Kırım Muhtar Cumhuriyeti’nde aynı adı taşıyan yönetim biriminin merkezidir. Şe­hir adını aldığı Büyük Karasu çayı kıyısın­da bulunmaktadır. Karasubazar adıyla en geç XIII. yüzyıldan itibaren bir yerleşim yeri olarak mevcut olduğu bilinmektedir. Adından da anlaşıldığı gibi şehir ticaret yollan üzerinde önemli bir pazar yeriydi. Karasubazar’ın asıl yükselişi Kırım Hanlığı devrinde gerçekleşmiş ve XVI. yüzyılda Kırım’ın en büyük şehirlerinden biri haline gelerek cami, kervansaray, medrese, çeş­me gibi pek çok mimari eserle donatıl­mıştır. Şehirde bu dönemde inşa edilen binalar arasında özellikle Büyük Cami, Han Camii, Şor Cami. Büyük Taşhan, Kü­çük Taşhan, Büyük Hamam ve Çay Ha­mam önemlidir. Büyük Cami bu eserler arasında en eskisiydi. Karasubazar’ın en önemli mimari eserlerinden olan, âdeta bir kale görünümündeki Büyük Taşhan, cephesindeki Türkçe manzum kitabeden anlaşıldığı üzere hanın başağası Sefer Ga­zi Ağa tarafından 1065 (1655) yılında yaptırılmıştı. İki şerefeli minaresi olan bazi­lika tipi Han Camii ve bitişiğindeki tek­keyi ise 1727’de II. Mengli Giray Han inşa ettirmişti. Tekkenin kurucuları olan Halvetî dervişleri Konya’dan gelmişti. Mimari özellikleri Han Camii ile büyük ölçüde pa­ralellikler gösteren yine bazilika tipindeki Şor Cami’nin de aynı dönemin eseri olması muhtemeldir.

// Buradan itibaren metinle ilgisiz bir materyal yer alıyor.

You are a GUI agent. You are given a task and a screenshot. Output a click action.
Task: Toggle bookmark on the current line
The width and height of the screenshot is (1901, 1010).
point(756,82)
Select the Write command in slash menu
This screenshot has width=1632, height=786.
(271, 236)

Kırım Hanlığı döneminde şehirde zana­atlar da çok gelişmiştir. Bu devirde Kara­subazar, Kalgay Sultan’ın idaresinde bir kaymakamlık merkezi olmuştur. Karasu-bazar’ın bir diğer önemli yönü, burasının hanlık protokolünde en önde gelen bey­ler olan Şınn beylerinin de merkezi olu­şuydu. XVII. yüzyıl ortalarında Karasubazar’ı gezen Evliya Çelebi buranın nehrin iki tarafında mâmur bir kasaba olduğu­nu, güneyde bayırlar üzerinde Ermeni mahallesi, batıda düz sahrada bağlı bah­çeli, kiremit örtülü 5502 müslüman evi bulunduğunu, halkının bir kısmını Ana­dolu’dan karışıklıklar sebebiyle kaçan To­katlı, Sivaslı, Amasyalılardın oluşturduğu­nu ve kalesi bulunmadığını yazar. Ayrıca şehirde 2000 Ermeni, 500 Rum, 300 yahudinin yaşadığını belirtir. Ona göre bu­rada beşi cuma camii olan yirmi sekiz ca­mi, beş medrese, sekiz mektep, dört bü­yük hamam. 1140 dükkân, on Kahvehane ve kırk meyhane vardı.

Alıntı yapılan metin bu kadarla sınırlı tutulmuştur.